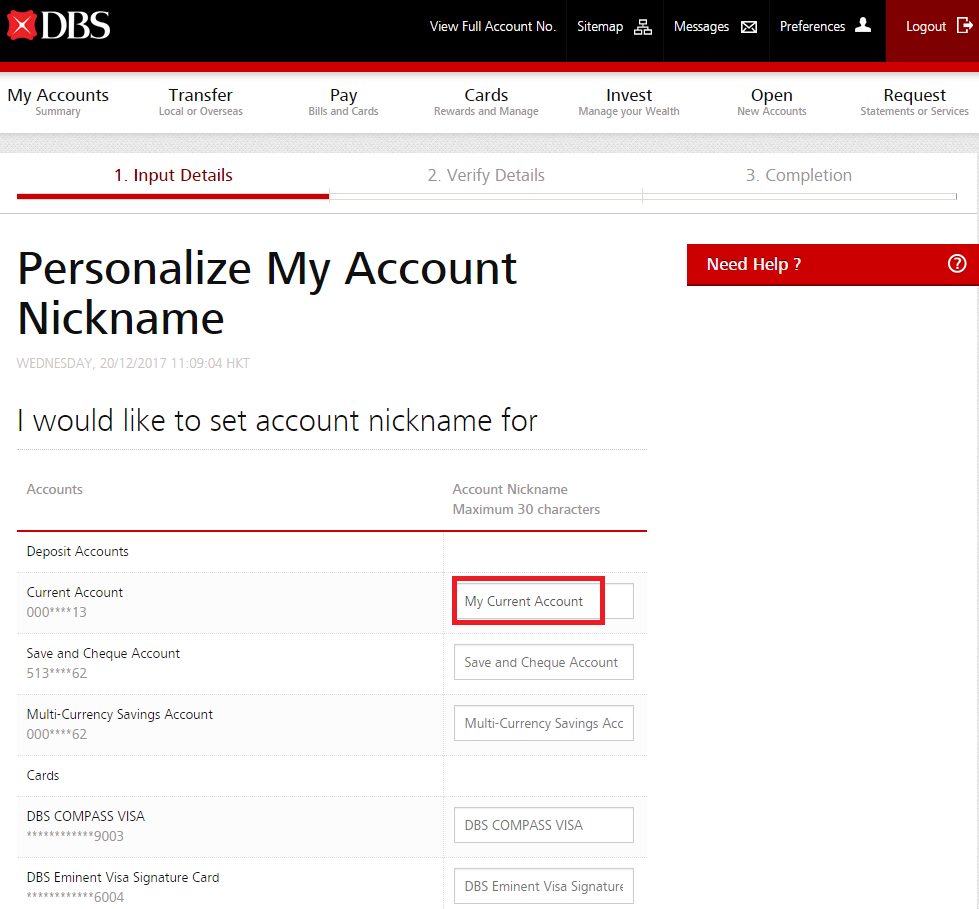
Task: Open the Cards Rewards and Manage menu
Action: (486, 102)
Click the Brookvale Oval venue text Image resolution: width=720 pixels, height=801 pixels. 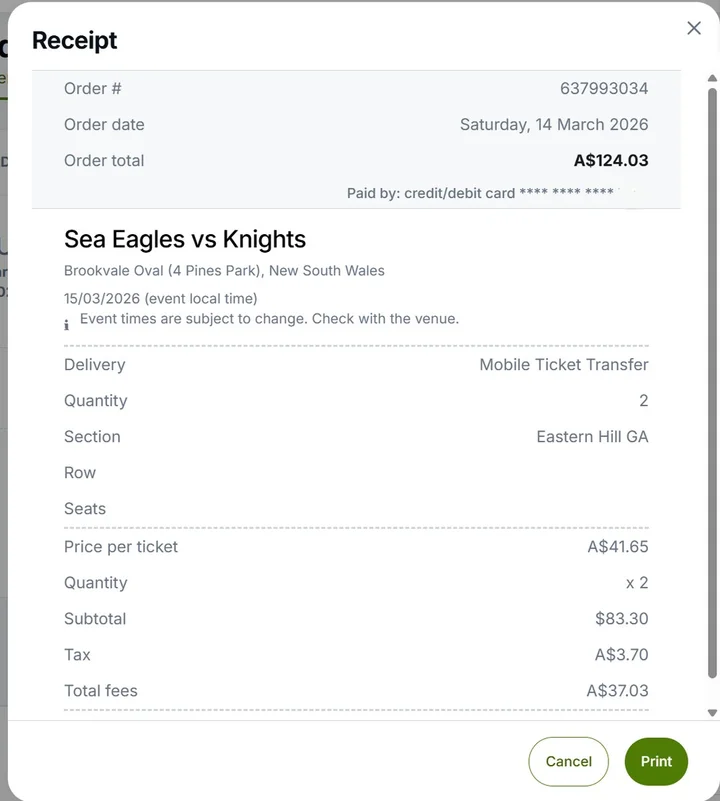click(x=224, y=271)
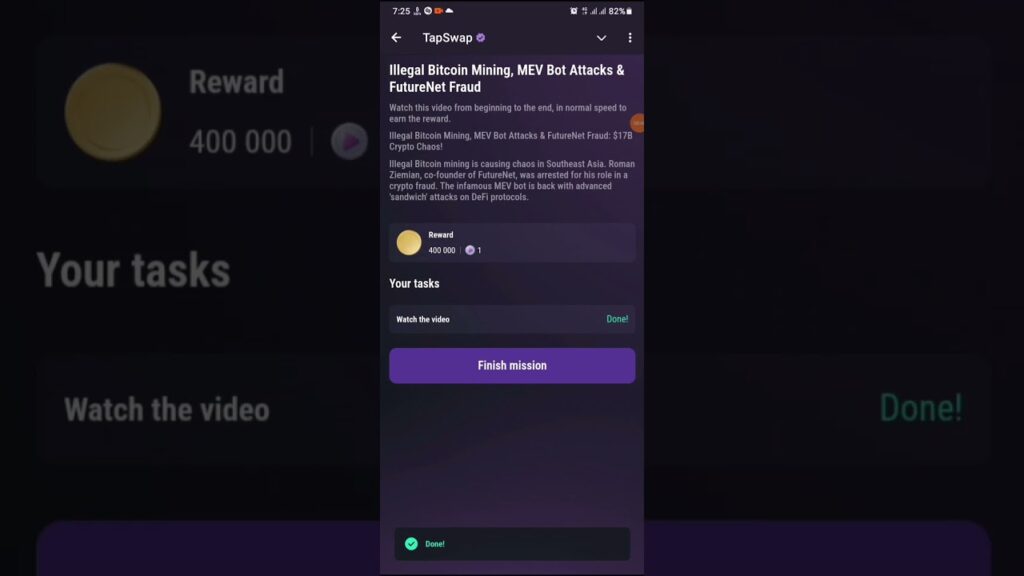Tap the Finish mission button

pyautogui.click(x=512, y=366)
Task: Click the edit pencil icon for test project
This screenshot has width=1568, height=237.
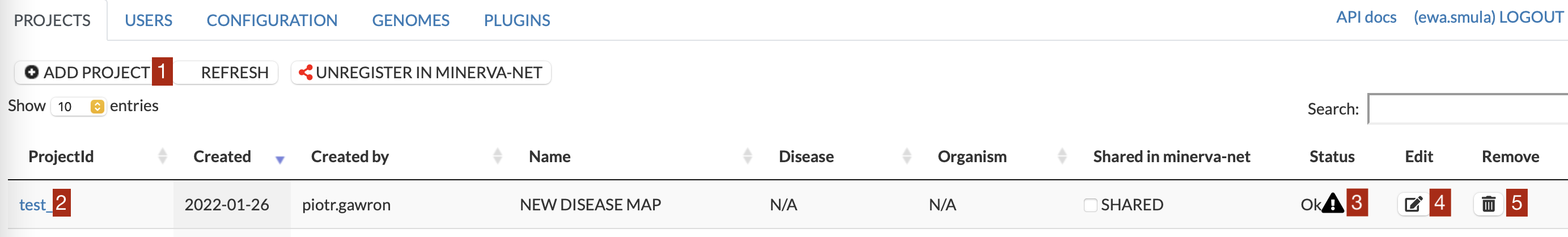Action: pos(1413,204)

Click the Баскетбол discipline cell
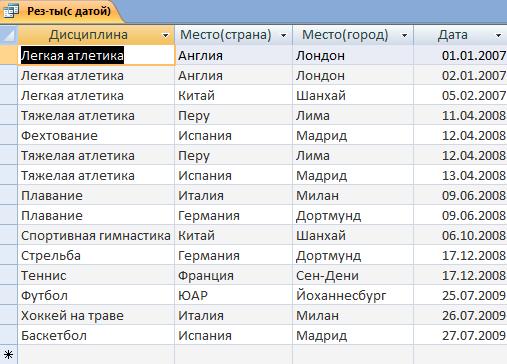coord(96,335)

--

— TASK PROMPT —
Pick up at the line containing "This screenshot has width=1568, height=237." and copy each line exactly until the data ends, including that last line; copy no pictures.

— ANSWER —
This screenshot has width=1568, height=237.
Action: pos(1413,204)

Click the Баскетбол discipline cell
coord(96,335)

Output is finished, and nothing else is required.